When you reach the line that contains "Rôle du comité (1184, 1532)" in the data below, copy it and every line after it exactly, adding nothing.
[SOURCE RECORDS — start]
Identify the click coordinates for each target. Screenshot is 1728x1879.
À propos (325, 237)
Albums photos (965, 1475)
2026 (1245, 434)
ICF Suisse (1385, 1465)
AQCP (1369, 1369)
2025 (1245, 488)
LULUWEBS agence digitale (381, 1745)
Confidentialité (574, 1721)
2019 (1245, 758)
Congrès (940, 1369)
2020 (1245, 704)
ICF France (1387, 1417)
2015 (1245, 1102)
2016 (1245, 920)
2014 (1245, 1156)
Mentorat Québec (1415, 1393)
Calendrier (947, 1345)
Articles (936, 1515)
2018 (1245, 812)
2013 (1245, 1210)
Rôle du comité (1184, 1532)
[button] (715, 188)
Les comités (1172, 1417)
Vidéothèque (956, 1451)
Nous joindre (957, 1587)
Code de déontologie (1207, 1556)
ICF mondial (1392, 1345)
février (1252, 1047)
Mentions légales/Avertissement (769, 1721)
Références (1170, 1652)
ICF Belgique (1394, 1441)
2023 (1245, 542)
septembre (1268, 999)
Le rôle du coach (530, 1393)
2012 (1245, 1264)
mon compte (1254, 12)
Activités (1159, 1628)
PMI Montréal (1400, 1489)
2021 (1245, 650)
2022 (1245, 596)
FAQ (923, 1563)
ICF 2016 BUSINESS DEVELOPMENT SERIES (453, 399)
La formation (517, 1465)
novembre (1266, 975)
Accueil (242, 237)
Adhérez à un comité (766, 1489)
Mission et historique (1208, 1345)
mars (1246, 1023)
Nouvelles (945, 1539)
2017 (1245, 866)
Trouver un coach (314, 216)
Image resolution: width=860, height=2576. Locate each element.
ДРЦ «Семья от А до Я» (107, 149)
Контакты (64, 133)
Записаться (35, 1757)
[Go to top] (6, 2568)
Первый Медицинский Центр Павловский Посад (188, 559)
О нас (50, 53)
[SOURCE RECORDS — finish]
▸ **REPLY**
Rôle du comité (1184, 1532)
[button] (715, 188)
Les comités (1172, 1417)
Vidéothèque (956, 1451)
Nous joindre (957, 1587)
Code de déontologie (1207, 1556)
ICF mondial (1392, 1345)
février (1252, 1047)
Mentions légales/Avertissement (769, 1721)
Références (1170, 1652)
ICF Belgique (1394, 1441)
2023 (1245, 542)
septembre (1268, 999)
Le rôle du coach (530, 1393)
2012 (1245, 1264)
mon compte (1254, 12)
Activités (1159, 1628)
PMI Montréal (1400, 1489)
2021 (1245, 650)
2022 (1245, 596)
FAQ (923, 1563)
ICF 2016 BUSINESS DEVELOPMENT SERIES (453, 399)
La formation (517, 1465)
novembre (1266, 975)
Accueil (242, 237)
Adhérez à un comité (766, 1489)
Mission et historique (1208, 1345)
mars (1246, 1023)
Nouvelles (945, 1539)
2017 (1245, 866)
Trouver un coach (314, 216)
Image resolution: width=860, height=2576. Locate each element.
ДРЦ «Семья от А до Я» (107, 149)
Контакты (64, 133)
Записаться (35, 1757)
[Go to top] (6, 2568)
Первый Медицинский Центр Павловский Посад (188, 559)
О нас (50, 53)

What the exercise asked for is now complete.